Oct 14 2008
Afghanistan and Pakistan: War is Terror
Afghanistan’s Defense Minister has proclaimed 2008 the worst year since the fall of the Taliban in terms of violence and terrorist activity. Minister Abdul Rahim Wardak attributed his country’s state of affairs to a flow of Al Qaeda militants from Iraq to Afghanistan. But US and NATO forces have sharply stepped up their attacks this year, killing many civilians and increasing popular hostility to the occupation. The drug trade in Afghanistan has also sharply increased, and is funding private militias. Interestingly President Hamid Karzai’s own brother is one of Afghanistan’s biggest drug smugglers, as reported just this month in the New York Times.

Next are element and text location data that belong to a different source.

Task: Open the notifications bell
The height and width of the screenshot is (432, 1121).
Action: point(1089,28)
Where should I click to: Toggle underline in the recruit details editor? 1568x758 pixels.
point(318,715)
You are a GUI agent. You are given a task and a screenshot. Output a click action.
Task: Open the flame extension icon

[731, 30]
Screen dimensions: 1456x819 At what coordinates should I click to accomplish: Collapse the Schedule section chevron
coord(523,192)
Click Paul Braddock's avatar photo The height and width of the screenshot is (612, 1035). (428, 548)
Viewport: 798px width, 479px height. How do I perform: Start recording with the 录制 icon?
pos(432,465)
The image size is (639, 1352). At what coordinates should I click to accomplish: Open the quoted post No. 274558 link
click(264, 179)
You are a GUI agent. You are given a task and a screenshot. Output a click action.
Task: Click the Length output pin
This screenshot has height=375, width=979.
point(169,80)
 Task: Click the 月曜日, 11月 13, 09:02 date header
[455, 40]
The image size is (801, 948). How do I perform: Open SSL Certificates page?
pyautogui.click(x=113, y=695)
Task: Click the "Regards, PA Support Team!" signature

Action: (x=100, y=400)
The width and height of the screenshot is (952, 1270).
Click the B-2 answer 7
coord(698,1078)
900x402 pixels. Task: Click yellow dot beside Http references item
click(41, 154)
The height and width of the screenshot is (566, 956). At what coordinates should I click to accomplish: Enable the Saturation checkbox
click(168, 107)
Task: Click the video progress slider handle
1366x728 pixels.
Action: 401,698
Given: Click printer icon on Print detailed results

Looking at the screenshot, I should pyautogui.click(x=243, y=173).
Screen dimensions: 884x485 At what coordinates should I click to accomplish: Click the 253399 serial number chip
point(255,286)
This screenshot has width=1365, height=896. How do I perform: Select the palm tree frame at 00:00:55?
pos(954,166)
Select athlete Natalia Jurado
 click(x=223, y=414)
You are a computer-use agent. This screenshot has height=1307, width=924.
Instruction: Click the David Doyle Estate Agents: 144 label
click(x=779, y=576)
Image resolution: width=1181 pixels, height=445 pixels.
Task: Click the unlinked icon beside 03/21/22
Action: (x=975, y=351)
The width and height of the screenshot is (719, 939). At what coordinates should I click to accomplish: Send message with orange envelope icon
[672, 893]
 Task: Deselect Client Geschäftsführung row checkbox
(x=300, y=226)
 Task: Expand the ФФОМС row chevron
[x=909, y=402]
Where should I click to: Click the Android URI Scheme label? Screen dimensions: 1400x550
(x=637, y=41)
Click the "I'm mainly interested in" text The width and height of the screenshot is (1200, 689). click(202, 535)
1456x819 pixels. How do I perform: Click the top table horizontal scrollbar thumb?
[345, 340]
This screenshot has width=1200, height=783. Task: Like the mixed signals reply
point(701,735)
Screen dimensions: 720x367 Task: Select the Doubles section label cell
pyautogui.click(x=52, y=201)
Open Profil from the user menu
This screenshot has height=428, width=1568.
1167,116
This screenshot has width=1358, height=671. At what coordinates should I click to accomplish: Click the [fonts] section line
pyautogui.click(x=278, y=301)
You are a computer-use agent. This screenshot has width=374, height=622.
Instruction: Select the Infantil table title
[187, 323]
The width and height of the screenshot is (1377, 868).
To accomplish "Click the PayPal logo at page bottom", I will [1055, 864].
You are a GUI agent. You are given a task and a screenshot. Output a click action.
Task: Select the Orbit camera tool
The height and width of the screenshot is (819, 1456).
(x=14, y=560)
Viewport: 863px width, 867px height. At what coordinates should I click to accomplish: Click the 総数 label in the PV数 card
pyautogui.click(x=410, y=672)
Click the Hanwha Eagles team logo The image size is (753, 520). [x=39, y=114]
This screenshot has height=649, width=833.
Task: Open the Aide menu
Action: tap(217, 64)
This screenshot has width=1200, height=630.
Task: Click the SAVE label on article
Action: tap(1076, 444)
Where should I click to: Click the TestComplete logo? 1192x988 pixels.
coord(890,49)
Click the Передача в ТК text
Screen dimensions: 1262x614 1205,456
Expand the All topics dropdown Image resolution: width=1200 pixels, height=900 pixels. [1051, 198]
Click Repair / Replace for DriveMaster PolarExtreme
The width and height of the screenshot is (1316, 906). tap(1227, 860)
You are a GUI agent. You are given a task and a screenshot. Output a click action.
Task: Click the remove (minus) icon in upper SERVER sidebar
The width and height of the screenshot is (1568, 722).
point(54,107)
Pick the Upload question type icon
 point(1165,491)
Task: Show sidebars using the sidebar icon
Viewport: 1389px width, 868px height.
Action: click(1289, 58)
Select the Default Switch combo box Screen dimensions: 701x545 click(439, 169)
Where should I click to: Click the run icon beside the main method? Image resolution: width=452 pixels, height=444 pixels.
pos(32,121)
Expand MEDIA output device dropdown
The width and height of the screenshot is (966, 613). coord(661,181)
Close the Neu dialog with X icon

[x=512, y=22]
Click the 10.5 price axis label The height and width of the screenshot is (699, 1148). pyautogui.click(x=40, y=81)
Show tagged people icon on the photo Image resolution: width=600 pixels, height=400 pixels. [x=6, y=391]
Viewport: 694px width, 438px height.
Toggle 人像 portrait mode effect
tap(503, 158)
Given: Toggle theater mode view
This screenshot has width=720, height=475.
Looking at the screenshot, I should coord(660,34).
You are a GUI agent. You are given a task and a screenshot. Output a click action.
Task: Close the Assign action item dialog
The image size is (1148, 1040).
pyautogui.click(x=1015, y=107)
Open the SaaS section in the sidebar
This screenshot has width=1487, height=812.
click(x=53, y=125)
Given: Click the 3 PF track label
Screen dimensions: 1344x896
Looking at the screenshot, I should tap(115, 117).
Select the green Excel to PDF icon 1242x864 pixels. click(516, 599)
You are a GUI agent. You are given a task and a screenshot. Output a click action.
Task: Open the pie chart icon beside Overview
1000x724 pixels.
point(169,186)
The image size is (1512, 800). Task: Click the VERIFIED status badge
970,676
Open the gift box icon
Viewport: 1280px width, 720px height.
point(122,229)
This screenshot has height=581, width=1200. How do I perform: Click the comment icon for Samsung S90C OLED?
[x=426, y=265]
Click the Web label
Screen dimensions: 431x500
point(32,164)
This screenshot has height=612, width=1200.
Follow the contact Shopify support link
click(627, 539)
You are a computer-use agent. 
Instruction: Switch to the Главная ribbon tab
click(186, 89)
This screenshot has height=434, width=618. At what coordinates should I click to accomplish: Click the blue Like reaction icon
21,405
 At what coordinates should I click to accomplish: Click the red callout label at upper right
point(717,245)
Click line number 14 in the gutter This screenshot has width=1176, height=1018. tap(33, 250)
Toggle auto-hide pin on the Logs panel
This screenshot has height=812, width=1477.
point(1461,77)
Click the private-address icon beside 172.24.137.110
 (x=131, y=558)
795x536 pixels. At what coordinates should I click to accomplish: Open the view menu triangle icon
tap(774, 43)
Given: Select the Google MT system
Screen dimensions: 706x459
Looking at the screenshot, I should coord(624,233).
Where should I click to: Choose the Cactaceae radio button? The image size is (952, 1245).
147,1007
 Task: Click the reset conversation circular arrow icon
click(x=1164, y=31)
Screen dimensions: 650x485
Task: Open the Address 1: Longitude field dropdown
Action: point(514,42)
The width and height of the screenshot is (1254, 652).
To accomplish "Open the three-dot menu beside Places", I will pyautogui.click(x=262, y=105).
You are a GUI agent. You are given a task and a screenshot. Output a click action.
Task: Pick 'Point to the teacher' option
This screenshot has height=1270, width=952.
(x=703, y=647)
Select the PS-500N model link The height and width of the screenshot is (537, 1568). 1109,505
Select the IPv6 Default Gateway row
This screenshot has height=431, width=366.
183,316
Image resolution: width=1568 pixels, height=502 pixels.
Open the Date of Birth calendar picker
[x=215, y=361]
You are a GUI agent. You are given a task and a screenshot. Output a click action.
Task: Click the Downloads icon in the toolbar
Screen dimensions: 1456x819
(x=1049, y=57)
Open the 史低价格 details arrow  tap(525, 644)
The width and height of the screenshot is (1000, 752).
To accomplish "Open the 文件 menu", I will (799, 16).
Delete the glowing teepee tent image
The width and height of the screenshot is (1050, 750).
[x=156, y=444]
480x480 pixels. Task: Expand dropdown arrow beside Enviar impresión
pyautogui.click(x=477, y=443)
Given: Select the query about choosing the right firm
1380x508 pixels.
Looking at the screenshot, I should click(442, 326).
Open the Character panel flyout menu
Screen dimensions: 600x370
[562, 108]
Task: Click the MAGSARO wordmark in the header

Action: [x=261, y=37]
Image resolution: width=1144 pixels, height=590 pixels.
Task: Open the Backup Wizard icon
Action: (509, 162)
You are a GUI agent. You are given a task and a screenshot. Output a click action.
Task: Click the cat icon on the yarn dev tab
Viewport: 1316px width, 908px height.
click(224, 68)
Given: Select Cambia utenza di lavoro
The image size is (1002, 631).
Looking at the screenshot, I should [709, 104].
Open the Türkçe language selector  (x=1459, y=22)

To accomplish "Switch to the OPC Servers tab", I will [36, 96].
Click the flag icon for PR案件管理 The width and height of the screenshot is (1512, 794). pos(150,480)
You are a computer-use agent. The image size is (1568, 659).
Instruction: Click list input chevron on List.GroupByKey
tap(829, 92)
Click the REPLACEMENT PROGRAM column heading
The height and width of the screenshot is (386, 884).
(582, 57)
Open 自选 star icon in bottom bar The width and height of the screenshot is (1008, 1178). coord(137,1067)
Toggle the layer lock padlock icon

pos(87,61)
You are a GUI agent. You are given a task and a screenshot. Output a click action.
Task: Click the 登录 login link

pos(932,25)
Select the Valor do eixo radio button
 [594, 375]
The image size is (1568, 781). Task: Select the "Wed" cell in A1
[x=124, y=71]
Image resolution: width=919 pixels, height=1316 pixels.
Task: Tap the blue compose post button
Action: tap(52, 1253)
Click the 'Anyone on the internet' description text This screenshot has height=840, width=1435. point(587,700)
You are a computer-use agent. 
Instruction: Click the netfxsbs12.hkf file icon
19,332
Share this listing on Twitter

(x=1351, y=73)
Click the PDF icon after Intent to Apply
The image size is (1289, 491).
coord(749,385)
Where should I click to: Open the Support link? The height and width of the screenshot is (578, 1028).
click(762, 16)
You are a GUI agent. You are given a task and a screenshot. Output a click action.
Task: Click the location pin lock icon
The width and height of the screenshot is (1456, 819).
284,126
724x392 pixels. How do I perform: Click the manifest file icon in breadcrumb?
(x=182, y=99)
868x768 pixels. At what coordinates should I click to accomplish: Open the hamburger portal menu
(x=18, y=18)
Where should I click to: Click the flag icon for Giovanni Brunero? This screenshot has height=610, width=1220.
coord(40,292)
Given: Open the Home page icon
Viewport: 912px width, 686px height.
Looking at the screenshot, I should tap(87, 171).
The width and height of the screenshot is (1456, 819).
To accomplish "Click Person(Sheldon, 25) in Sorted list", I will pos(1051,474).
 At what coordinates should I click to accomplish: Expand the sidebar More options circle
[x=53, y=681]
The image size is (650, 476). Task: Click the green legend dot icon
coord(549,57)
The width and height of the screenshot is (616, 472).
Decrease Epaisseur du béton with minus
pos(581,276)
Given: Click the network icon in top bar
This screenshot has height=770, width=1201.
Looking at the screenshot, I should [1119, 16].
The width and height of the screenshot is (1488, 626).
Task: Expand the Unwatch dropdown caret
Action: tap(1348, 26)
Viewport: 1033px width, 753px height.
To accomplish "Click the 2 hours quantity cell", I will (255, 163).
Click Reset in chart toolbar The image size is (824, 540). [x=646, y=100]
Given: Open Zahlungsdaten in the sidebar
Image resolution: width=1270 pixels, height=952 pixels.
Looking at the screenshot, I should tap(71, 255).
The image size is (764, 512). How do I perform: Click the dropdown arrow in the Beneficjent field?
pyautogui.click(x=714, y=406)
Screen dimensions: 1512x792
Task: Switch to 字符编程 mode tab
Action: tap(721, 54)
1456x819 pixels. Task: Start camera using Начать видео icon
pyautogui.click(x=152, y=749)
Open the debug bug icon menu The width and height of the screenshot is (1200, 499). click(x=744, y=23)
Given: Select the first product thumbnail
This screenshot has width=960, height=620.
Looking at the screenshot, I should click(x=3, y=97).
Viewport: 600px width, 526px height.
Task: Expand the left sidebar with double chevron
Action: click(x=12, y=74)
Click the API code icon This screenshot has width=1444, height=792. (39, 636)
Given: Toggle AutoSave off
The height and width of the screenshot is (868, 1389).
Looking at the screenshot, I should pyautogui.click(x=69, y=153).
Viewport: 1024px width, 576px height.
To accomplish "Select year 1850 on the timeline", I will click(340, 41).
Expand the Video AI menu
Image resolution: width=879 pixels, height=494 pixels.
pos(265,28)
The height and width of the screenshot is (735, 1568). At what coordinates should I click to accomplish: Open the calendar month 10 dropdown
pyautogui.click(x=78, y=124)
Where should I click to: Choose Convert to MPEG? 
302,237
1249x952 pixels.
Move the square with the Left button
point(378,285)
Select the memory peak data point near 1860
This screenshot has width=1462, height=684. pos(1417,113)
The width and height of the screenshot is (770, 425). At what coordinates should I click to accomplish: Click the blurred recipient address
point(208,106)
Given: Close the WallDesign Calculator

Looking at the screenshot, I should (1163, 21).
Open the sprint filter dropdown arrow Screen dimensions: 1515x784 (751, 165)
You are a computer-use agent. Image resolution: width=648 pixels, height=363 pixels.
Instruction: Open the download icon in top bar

Also reported in the Times just days ago is that a draft report by U.S. intelligence agencies concludes that Afghanistan is in a downward spiral and they doubt whether the Kabul government can stem the Taliban’s rise. Meanwhile in the border region with neighboring Pakistan, US drones have been dropping bombs in addition to ground troop incursions by both US and Pakistani troops. The violence in the North West Frontier Province has been so severe that the United Nations is reporting nearly 190,000 civilians have fled the area in recent weeks. Afghanistan and Pakistan have become flashpoints of US foreign policy particularly in the election campaigns of John McCain and Barack Obama both of whom want to send additional troops as a solution to the violence.
Today we’ll spend the hour focusing on that part of the world with eminent Pakistani born activist, novelist, writer and critic, Tariq Ali, whose latest book is called The Duel: Pakistan in the Flight Path of US Power. We’ll also hear excerpts from a recent documentary on Afghanistan’s political history and women’s rights, by local film maker Meena Nanji called View From a Grain of Sand. And we’ll hear what the candidates themselves have said about Afghanistan and Pakistan.
3 Responses to “Afghanistan and Pakistan: War is Terror”
If you can’t find something good to say about a war, don’t say anything at all!!!! If Afghanistan didn’t want war, they shouldn’t have invaded!
jkifer suggests all wars are good. a position such as that can only be based on utter ignorance. which he demonstrates in the very next sentence. Which country exactly did Afghanistan invade?
BObama is the one to convince about Afghanistan, not me. Which country didn’t the U.S. invade?